Rights, Permissions, Security: Oh My!
Thus the last hurdle may be privacy. Berman jumps straight to the point: Have we overblown privacy a little bit? Do we spend too much time worrying about what might happen to our data?
It depends on which data, Dart replied, pragmatically. There’s a big difference, he said, between somebody’s pre-publication chemistry paper being leaked and a nefarious actor identifying me in a way that has personal consequences for my relationship with the rest of society. But the truth is, we aren’t very good at differentiating between the two. “Humans are not good at reasoning about low-probability, high-cost outlooks,” Dart said.
Trunnell agreed. “We’re not actually thinking about it very constructively. In general, we don’t know how to think about these problems very well, and so we tend to take an extreme position.”
Yet time is of the essence. “I think what we need to do is fly the plane and build it at the same time,” Bonazzi said. We will make mistakes, she admitted, but, “I think science is about that, right? It’s about realizing we take and test something, get it wrong, and improve it.”

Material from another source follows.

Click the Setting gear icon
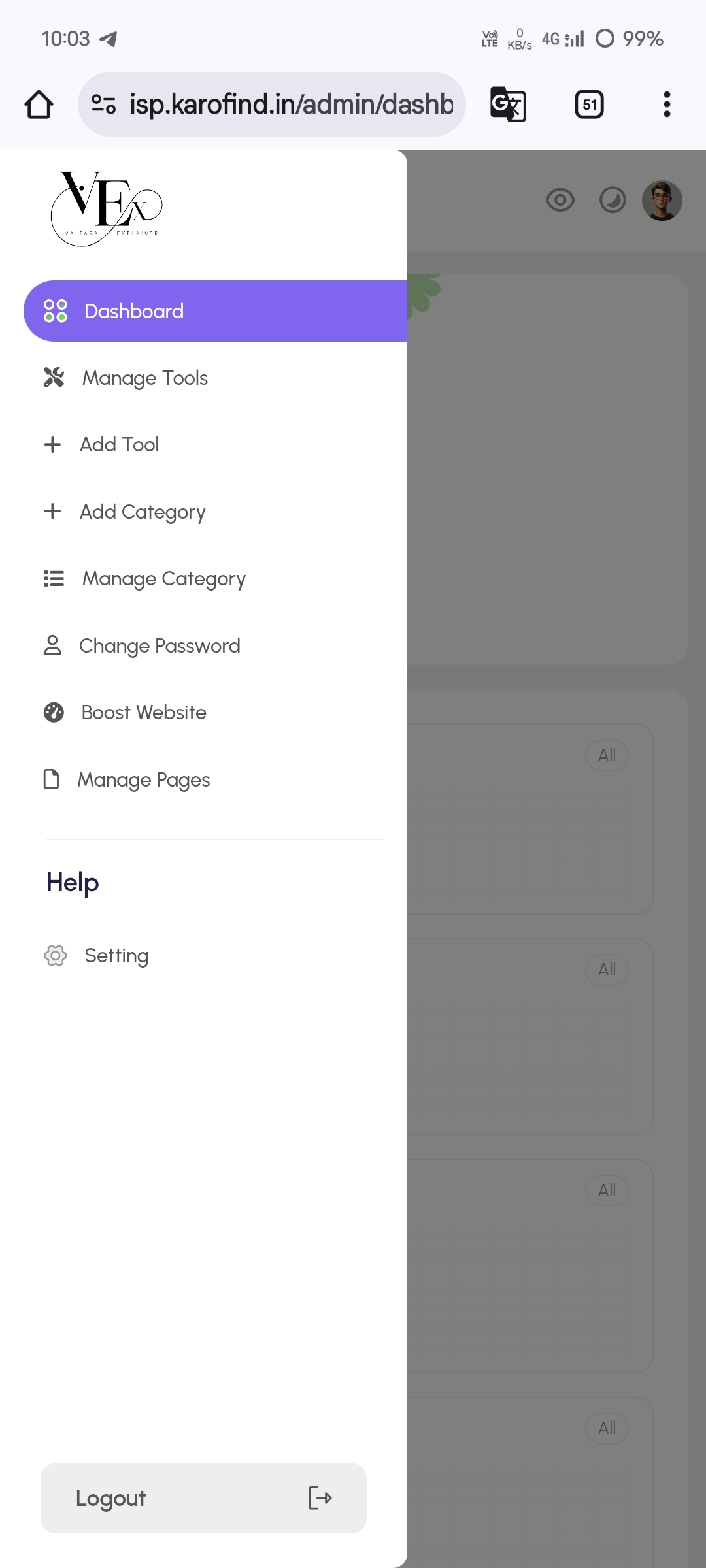The height and width of the screenshot is (1568, 706). [x=55, y=956]
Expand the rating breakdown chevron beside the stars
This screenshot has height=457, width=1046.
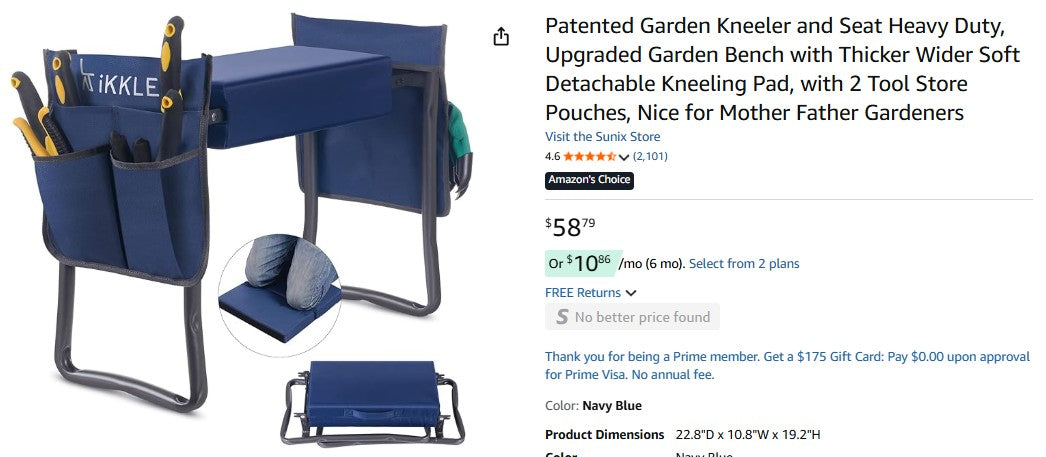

We don’t have to start from scratch, Dart interjected. Though the stakes are much lower in the physical sciences—there’s not as much of a risk of negative human impact—we can still apply some of the learnings. “Now what I would hope is that we can take the technologies out of the rest of the physical sciences and apply a policy layer that allows us to make decisions about who gets to do what with what data, and still get all the scalability that we can get in the physical side.”
Fernanda Foertter argues that the coronavirus pandemic is exactly the right kind of puzzle for AI: a complicated problem with many variables being tested. And while using human health data raises well-known issues of data privacy and sharing data over national borders, those challenges can be addressed with a federated learning architecture, Foertter suggested.
Federated learning was first introduced by Google in 2017 and used to train autocorrect models for texting. For biomedical data—like COVID-19 patient data—data owners would train a model locally using only their own data. Each model is then shared with an aggregation server, which creates a consensus model of all the accumulated knowledge from the data owners, even though the raw data never leave their institutions.
“In theory, you could ameliorate or not have to deal with these issues of border and information security and do the [model] training on site,” Foertter explained. It’s a proposal from computer science that could scale quite nicely to the challenge at hand.
“We are itching and dying to get this framework—essentially of data sharing and data utilization—ready so that the promise of AI can really come true,” she said.
“There is an opportunity here for technology. I think if we keep waiting for the best-case scenario—assuming everything is easily shareable and we could, in some way, maintain privacy—we’re still going to have issues with where the data is located physically,” Foertter said. “We just have to, not necessarily ignore, but find ways that we can work around the system that exists today.”
And there’s really no better time to try.
“The idea that we can’t do anything unsafe, we need to get away from that,” Dart said. “This idea that we can’t take any risks, that’s not going to work anymore.”